_Exercise goal_
Nothing may be dropped or added when the entries below are copied.

_Extracted material_
=-=-=

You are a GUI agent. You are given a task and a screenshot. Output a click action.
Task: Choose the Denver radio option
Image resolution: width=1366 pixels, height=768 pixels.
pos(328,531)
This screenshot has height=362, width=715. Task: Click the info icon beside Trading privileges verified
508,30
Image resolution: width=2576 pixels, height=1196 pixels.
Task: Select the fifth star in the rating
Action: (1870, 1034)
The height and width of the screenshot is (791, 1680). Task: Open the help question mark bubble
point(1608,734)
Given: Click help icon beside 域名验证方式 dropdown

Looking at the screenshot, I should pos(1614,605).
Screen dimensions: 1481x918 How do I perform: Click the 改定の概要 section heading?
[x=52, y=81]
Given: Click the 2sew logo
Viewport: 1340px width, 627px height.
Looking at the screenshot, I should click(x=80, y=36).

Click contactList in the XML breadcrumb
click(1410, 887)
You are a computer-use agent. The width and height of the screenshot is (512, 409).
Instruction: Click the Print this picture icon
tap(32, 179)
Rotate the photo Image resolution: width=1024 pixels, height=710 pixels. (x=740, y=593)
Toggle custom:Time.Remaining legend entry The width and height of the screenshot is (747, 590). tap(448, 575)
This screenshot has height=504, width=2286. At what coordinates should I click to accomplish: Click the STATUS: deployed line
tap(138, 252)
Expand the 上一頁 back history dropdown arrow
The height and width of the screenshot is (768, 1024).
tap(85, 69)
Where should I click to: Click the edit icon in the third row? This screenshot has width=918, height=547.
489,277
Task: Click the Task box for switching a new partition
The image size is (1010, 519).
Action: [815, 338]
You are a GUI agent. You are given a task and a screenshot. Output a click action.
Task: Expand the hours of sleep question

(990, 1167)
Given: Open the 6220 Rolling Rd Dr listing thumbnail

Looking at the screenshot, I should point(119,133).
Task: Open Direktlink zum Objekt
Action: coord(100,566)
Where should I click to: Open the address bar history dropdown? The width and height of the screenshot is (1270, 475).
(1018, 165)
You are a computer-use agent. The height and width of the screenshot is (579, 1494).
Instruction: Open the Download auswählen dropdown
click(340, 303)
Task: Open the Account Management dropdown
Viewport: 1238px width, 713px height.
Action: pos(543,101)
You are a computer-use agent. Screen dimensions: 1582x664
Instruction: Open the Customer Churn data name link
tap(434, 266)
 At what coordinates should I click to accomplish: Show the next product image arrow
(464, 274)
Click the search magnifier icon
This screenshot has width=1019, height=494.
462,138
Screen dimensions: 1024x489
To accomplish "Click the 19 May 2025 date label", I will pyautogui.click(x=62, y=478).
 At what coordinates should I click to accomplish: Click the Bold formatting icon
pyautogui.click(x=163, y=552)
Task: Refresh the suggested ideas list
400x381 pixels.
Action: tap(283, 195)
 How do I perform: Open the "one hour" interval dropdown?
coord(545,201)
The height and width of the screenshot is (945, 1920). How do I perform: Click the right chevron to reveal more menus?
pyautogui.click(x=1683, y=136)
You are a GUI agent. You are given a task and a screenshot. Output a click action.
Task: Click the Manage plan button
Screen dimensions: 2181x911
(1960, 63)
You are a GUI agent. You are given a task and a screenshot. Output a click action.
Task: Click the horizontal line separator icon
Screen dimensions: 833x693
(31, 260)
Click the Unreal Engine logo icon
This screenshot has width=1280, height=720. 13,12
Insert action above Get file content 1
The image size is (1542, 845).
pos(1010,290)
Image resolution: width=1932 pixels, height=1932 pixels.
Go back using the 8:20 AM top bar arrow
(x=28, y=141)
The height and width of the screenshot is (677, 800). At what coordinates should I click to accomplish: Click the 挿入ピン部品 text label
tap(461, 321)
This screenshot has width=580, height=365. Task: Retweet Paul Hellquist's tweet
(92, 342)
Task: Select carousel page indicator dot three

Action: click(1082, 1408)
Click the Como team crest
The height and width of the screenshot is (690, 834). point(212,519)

=-=-=

_Expected output_
You are a GUI agent. You are given a task and a screenshot. Output a click action.
Task: Choose the Denver radio option
Image resolution: width=1366 pixels, height=768 pixels.
pos(328,531)
This screenshot has height=362, width=715. Task: Click the info icon beside Trading privileges verified
508,30
Image resolution: width=2576 pixels, height=1196 pixels.
Task: Select the fifth star in the rating
Action: (1870, 1034)
The height and width of the screenshot is (791, 1680). Task: Open the help question mark bubble
point(1608,734)
Given: Click help icon beside 域名验证方式 dropdown

Looking at the screenshot, I should pos(1614,605).
Screen dimensions: 1481x918 How do I perform: Click the 改定の概要 section heading?
[x=52, y=81]
Given: Click the 2sew logo
Viewport: 1340px width, 627px height.
Looking at the screenshot, I should click(x=80, y=36).

Click contactList in the XML breadcrumb
click(1410, 887)
You are a computer-use agent. The width and height of the screenshot is (512, 409).
Instruction: Click the Print this picture icon
tap(32, 179)
Rotate the photo Image resolution: width=1024 pixels, height=710 pixels. (x=740, y=593)
Toggle custom:Time.Remaining legend entry The width and height of the screenshot is (747, 590). tap(448, 575)
This screenshot has height=504, width=2286. At what coordinates should I click to accomplish: Click the STATUS: deployed line
tap(138, 252)
Expand the 上一頁 back history dropdown arrow
The height and width of the screenshot is (768, 1024).
tap(85, 69)
Where should I click to: Click the edit icon in the third row? This screenshot has width=918, height=547.
489,277
Task: Click the Task box for switching a new partition
The image size is (1010, 519).
Action: [815, 338]
You are a GUI agent. You are given a task and a screenshot. Output a click action.
Task: Expand the hours of sleep question

(990, 1167)
Given: Open the 6220 Rolling Rd Dr listing thumbnail

Looking at the screenshot, I should point(119,133).
Task: Open Direktlink zum Objekt
Action: coord(100,566)
Where should I click to: Open the address bar history dropdown? The width and height of the screenshot is (1270, 475).
(1018, 165)
You are a computer-use agent. The height and width of the screenshot is (579, 1494).
Instruction: Open the Download auswählen dropdown
click(340, 303)
Task: Open the Account Management dropdown
Viewport: 1238px width, 713px height.
Action: pos(543,101)
You are a computer-use agent. Screen dimensions: 1582x664
Instruction: Open the Customer Churn data name link
tap(434, 266)
 At what coordinates should I click to accomplish: Show the next product image arrow
(464, 274)
Click the search magnifier icon
This screenshot has width=1019, height=494.
462,138
Screen dimensions: 1024x489
To accomplish "Click the 19 May 2025 date label", I will pyautogui.click(x=62, y=478).
 At what coordinates should I click to accomplish: Click the Bold formatting icon
pyautogui.click(x=163, y=552)
Task: Refresh the suggested ideas list
400x381 pixels.
Action: tap(283, 195)
 How do I perform: Open the "one hour" interval dropdown?
coord(545,201)
The height and width of the screenshot is (945, 1920). How do I perform: Click the right chevron to reveal more menus?
pyautogui.click(x=1683, y=136)
You are a GUI agent. You are given a task and a screenshot. Output a click action.
Task: Click the Manage plan button
Screen dimensions: 2181x911
(1960, 63)
You are a GUI agent. You are given a task and a screenshot. Output a click action.
Task: Click the horizontal line separator icon
Screen dimensions: 833x693
(31, 260)
Click the Unreal Engine logo icon
This screenshot has width=1280, height=720. 13,12
Insert action above Get file content 1
The image size is (1542, 845).
pos(1010,290)
Image resolution: width=1932 pixels, height=1932 pixels.
Go back using the 8:20 AM top bar arrow
(x=28, y=141)
The height and width of the screenshot is (677, 800). At what coordinates should I click to accomplish: Click the 挿入ピン部品 text label
tap(461, 321)
This screenshot has width=580, height=365. Task: Retweet Paul Hellquist's tweet
(92, 342)
Task: Select carousel page indicator dot three

Action: click(1082, 1408)
Click the Como team crest
The height and width of the screenshot is (690, 834). point(212,519)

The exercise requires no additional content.